Recast everything in the listing below, from the line containing "Given: Open the Reporting bar chart icon" down to the line containing "[x=826, y=48]", as a Markdown table with the columns Number and Entry. Put one line per row, number the rows in order, and skip blank lines.

-- Start AVAILABLE RECORDS --

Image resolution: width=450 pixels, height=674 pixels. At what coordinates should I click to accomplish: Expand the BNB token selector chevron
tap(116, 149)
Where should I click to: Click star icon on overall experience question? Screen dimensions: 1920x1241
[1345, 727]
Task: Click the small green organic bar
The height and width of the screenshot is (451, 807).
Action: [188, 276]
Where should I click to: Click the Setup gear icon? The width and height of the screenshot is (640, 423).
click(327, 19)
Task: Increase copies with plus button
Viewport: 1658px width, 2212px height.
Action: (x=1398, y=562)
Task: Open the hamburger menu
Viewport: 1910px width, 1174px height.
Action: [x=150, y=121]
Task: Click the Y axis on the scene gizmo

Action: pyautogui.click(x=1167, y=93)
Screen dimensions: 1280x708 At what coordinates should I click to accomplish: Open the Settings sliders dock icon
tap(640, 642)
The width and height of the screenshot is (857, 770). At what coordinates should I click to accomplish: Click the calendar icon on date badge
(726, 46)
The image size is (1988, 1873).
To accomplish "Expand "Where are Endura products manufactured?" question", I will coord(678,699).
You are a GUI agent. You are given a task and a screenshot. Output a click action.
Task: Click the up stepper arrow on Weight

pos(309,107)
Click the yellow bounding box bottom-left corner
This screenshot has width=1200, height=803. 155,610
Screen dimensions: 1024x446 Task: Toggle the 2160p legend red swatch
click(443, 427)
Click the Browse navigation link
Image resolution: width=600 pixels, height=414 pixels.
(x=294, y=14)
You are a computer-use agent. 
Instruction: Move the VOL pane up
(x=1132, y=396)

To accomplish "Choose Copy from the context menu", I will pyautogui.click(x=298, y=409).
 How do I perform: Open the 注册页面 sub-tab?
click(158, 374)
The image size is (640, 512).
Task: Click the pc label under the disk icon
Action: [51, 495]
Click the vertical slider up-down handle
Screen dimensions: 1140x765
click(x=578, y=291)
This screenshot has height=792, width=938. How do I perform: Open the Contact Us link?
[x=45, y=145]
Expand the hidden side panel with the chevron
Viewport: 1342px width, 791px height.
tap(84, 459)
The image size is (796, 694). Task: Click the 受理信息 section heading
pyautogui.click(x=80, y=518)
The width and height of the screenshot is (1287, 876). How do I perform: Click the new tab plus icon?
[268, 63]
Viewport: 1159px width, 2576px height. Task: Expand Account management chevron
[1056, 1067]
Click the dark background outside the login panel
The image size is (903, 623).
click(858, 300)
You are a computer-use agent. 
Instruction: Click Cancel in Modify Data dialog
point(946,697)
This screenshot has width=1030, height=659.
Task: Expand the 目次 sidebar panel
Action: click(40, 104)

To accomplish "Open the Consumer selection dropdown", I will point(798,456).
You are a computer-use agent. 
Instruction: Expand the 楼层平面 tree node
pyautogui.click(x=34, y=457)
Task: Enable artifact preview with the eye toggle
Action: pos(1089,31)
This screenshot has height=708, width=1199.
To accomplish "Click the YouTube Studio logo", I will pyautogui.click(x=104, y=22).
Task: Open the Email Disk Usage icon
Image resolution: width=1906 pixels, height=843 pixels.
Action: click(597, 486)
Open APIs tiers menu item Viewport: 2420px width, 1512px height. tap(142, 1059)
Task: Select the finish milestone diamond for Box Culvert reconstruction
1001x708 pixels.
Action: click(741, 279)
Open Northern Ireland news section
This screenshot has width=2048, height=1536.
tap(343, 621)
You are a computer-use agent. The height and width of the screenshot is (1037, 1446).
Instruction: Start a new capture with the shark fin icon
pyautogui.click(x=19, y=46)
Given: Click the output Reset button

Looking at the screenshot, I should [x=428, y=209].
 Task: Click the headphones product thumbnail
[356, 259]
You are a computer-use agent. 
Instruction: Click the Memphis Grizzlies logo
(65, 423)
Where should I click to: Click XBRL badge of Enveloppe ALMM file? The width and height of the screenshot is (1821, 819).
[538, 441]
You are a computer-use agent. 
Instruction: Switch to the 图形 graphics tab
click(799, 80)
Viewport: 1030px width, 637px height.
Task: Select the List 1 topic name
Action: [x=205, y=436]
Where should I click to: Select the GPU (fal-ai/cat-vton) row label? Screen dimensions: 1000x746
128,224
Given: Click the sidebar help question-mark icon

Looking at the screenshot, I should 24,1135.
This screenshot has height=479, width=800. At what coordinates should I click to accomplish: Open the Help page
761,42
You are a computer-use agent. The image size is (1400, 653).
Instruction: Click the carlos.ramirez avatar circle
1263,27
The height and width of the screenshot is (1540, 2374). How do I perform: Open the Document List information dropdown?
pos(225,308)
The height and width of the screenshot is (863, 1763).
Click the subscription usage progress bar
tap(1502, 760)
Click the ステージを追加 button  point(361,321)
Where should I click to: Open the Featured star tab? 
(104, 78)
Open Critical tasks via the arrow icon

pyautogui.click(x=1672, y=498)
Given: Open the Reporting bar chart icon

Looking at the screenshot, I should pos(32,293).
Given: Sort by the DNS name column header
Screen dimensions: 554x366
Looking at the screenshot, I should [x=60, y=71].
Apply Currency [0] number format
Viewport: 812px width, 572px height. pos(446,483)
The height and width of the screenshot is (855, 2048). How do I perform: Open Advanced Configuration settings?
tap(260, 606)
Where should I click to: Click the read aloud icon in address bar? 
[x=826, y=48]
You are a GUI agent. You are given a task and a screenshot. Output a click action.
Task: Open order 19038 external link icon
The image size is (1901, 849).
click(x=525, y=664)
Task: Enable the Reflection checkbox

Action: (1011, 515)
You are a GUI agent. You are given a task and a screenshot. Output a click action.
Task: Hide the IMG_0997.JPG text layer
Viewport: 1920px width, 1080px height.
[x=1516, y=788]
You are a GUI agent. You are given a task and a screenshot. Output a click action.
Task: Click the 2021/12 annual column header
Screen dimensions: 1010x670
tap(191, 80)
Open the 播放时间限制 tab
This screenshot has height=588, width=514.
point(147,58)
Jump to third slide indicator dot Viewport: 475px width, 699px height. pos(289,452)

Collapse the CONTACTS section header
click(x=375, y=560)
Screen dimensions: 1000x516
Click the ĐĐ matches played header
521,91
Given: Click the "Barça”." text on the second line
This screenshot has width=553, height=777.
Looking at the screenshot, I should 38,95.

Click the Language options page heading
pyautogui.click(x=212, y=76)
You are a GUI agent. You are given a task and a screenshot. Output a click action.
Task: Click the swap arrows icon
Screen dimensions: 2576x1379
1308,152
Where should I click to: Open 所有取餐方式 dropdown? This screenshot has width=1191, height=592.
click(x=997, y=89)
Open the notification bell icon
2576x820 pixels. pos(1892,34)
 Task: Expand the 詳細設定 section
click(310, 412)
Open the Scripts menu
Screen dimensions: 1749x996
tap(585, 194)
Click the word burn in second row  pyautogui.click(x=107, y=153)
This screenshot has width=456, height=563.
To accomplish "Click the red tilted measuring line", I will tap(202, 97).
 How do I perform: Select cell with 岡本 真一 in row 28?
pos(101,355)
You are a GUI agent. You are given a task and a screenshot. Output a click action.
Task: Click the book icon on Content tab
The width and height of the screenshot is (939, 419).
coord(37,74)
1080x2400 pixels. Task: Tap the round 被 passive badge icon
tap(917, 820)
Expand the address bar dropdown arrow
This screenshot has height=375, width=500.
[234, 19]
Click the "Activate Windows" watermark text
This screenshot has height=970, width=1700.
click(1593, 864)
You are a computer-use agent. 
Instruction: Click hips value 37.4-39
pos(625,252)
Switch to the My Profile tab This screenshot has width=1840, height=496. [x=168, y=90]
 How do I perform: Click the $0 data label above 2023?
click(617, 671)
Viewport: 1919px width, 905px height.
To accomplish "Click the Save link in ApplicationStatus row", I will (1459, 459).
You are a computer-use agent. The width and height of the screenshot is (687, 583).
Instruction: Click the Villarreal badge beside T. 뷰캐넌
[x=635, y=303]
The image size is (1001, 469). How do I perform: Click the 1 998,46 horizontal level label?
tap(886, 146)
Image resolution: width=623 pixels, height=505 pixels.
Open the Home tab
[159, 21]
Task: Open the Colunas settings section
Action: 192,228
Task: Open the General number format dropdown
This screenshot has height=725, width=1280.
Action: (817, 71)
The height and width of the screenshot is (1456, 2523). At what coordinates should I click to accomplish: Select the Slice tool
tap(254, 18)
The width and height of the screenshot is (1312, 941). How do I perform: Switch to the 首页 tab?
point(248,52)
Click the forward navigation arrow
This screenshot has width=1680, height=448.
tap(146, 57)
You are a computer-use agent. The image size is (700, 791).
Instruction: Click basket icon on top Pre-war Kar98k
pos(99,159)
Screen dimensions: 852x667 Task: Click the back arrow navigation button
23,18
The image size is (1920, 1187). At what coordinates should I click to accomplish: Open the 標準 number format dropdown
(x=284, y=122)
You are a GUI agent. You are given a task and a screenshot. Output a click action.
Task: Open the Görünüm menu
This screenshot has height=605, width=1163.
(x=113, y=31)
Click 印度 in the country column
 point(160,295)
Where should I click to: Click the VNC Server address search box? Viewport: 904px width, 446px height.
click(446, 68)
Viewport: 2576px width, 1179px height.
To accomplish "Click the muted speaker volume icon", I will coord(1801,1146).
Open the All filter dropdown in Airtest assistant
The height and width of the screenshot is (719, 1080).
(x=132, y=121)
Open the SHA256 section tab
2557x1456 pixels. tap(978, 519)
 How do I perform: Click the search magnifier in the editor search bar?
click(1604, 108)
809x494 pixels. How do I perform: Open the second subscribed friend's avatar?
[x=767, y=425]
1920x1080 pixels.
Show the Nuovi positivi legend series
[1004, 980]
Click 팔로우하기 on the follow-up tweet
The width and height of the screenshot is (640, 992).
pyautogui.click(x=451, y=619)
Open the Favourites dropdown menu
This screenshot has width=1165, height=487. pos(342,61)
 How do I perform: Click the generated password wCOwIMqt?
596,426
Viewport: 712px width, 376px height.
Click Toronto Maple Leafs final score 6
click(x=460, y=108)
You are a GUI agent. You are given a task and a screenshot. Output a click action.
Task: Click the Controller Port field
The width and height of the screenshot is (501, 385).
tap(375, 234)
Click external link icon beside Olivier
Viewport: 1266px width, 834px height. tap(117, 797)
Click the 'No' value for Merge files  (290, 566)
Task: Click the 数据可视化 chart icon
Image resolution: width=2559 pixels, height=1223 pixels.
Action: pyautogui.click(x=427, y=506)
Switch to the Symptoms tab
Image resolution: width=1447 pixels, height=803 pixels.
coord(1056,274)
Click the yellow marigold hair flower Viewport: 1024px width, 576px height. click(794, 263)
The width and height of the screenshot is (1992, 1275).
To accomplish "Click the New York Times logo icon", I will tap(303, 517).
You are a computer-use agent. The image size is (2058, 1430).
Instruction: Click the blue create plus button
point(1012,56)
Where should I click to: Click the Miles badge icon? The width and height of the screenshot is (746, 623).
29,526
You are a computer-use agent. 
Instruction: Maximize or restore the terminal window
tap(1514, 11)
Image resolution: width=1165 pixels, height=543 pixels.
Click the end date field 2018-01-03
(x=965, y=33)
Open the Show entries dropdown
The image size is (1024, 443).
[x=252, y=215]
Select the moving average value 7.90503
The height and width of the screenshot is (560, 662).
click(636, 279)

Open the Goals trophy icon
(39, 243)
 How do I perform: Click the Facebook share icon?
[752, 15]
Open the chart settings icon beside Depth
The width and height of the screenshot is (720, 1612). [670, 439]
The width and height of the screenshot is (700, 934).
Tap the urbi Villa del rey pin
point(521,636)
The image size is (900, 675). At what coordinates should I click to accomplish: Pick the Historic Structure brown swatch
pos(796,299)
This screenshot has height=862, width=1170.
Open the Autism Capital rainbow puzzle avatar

-- End AVAILABLE RECORDS --

### [ANSWER TO THIS EXERCISE]
| Number | Entry |
|---|---|
| 1 | Given: Open the Reporting bar chart icon |
| 2 | Looking at the screenshot, I should pos(32,293). |
| 3 | Given: Sort by the DNS name column header |
| 4 | Screen dimensions: 554x366 |
| 5 | Looking at the screenshot, I should [x=60, y=71]. |
| 6 | Apply Currency [0] number format |
| 7 | Viewport: 812px width, 572px height. pos(446,483) |
| 8 | The height and width of the screenshot is (855, 2048). How do I perform: Open Advanced Configuration settings? |
| 9 | tap(260, 606) |
| 10 | Where should I click to: Click the read aloud icon in address bar?  |
| 11 | [x=826, y=48] |